* _Instruction_
Reproduce verbatim the records between the line containing "You are a computer-use" and the line containing "Instruction: Edit the", inclusive.

* _Raw data_
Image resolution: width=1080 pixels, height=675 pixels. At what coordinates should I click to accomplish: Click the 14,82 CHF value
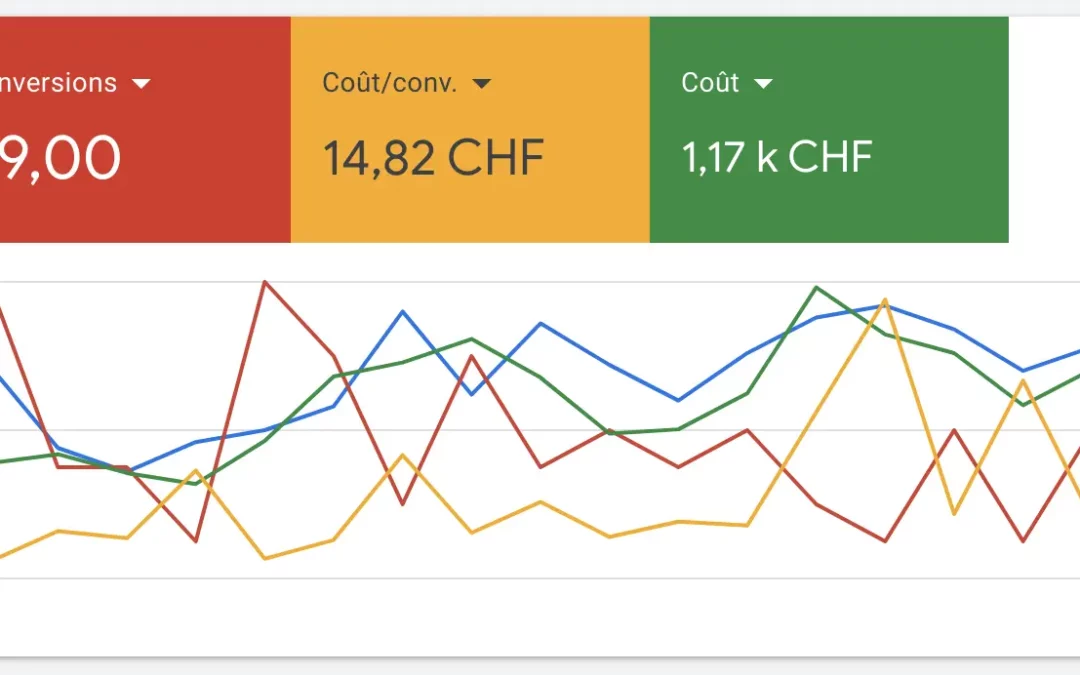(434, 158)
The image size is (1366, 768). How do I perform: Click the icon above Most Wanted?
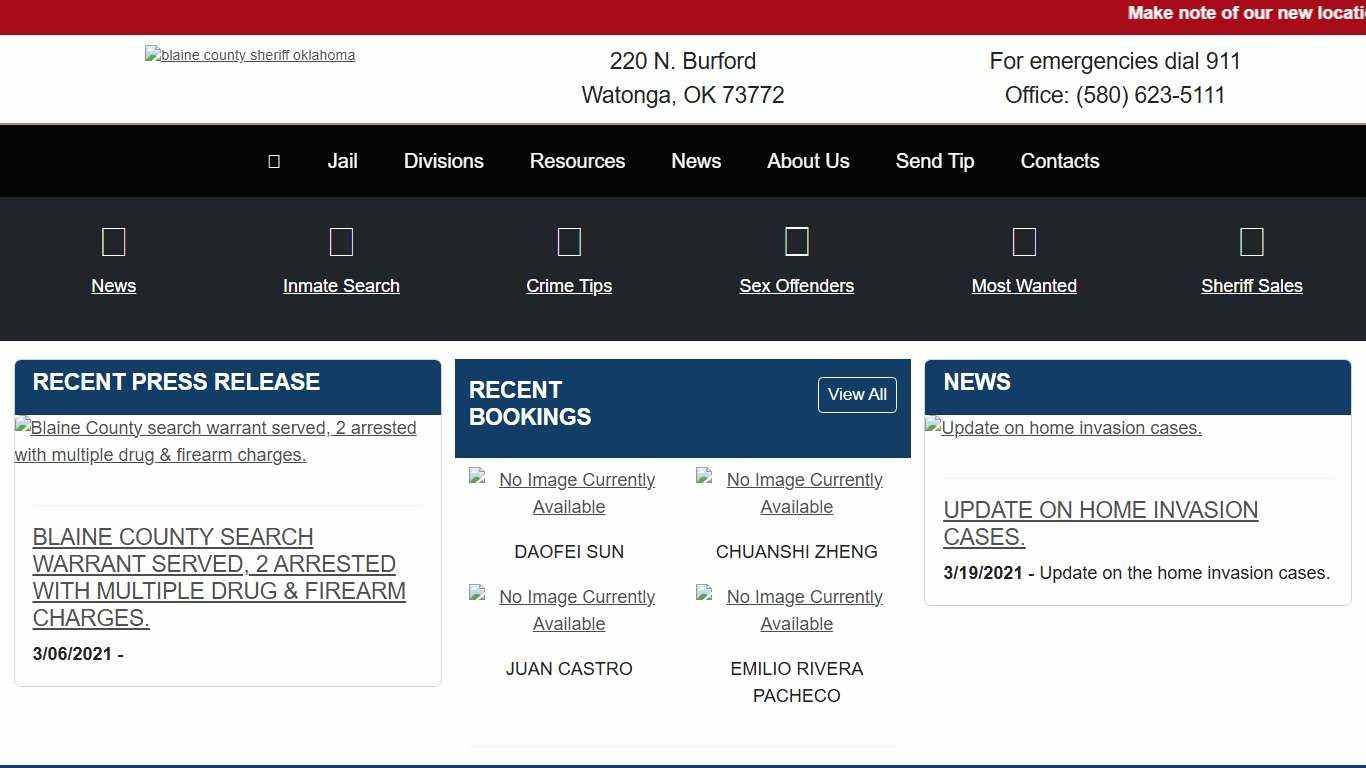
* * *
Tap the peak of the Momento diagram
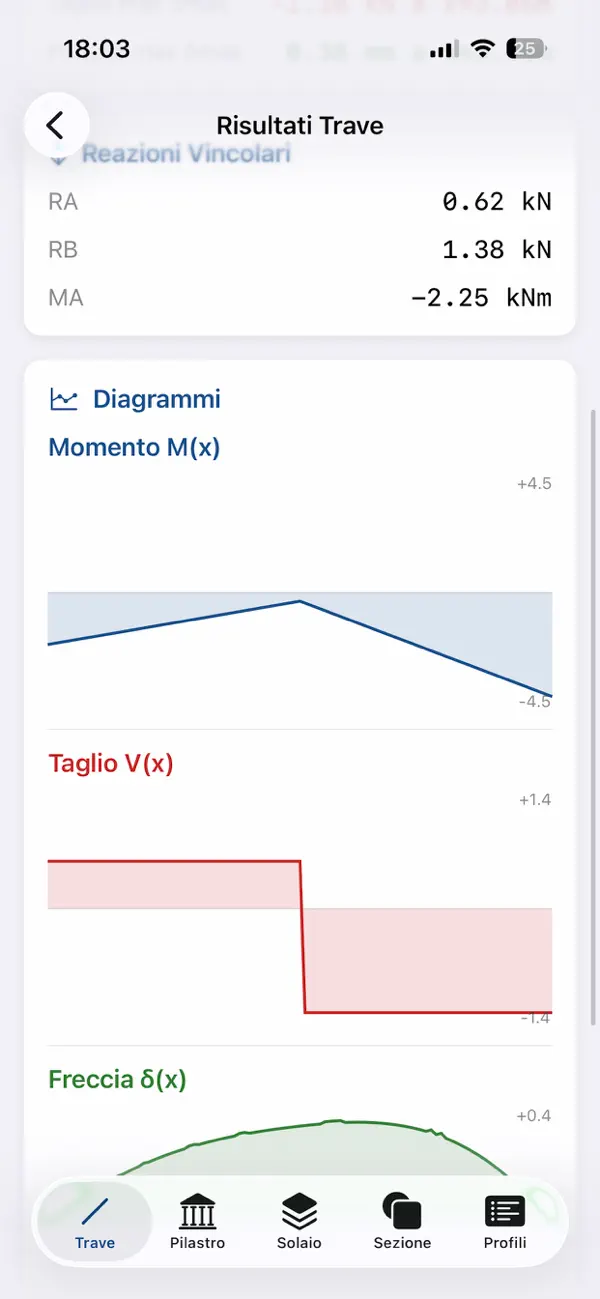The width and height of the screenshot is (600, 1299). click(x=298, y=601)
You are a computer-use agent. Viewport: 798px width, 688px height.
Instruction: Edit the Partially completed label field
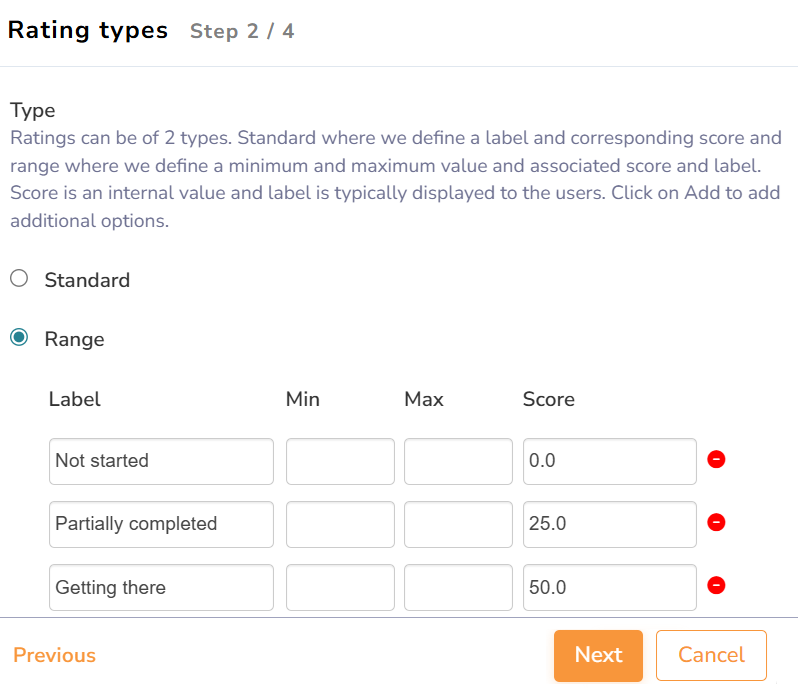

* _Solution to this problem_
You are a computer-use agent. Viewport: 798px width, 688px height.
Instruction: Edit the Partially completed label field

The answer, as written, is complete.